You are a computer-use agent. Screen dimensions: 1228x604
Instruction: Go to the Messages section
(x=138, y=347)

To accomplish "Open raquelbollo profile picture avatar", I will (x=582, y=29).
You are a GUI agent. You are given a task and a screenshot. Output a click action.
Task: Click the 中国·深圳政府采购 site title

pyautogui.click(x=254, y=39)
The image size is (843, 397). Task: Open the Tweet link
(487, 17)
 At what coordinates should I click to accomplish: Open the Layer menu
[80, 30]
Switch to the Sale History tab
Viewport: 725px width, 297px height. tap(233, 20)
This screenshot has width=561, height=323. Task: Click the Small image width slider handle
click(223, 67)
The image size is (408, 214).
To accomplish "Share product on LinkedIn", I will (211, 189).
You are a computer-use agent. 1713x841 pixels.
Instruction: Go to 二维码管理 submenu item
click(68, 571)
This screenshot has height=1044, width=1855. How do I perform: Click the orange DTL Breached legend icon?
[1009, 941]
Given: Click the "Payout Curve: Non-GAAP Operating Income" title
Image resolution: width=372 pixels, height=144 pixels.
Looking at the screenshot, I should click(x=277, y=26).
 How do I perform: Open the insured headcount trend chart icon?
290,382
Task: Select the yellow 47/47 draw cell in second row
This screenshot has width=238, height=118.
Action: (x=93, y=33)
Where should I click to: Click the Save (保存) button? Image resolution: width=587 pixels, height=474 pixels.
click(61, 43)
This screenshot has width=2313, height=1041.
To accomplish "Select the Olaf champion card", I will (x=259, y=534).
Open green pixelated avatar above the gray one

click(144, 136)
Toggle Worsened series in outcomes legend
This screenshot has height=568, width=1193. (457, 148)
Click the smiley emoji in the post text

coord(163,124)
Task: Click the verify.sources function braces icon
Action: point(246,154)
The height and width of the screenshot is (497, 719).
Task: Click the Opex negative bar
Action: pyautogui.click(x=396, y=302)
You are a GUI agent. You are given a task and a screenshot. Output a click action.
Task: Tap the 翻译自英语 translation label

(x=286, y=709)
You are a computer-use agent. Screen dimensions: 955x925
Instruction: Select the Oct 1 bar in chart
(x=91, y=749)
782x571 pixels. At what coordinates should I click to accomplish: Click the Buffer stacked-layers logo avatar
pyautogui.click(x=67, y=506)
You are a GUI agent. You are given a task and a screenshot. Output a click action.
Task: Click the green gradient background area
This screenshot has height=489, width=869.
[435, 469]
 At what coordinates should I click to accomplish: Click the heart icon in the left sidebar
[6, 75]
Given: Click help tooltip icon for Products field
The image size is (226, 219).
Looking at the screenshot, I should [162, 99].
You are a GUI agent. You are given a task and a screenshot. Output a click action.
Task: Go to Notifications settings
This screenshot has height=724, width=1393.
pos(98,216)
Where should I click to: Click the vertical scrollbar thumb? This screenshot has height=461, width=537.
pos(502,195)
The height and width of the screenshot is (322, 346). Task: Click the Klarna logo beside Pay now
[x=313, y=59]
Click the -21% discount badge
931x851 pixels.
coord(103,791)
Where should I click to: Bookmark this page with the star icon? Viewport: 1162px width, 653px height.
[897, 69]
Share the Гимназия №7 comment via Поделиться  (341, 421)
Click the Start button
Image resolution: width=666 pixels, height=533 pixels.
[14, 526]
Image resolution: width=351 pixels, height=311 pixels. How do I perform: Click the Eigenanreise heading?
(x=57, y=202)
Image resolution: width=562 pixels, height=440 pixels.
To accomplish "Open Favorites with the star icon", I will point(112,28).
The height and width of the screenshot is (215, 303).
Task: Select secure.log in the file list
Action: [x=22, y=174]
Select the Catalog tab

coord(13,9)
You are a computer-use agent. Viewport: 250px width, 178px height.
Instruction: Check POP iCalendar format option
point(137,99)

What is required: When the string "dimensions" occurs in a line of the material, that line belongs in the answer.

Task answer:
You are a computer-use agent. Screen dimensions: 1228x604
You are a computer-use agent. Screen dimensions: 955x925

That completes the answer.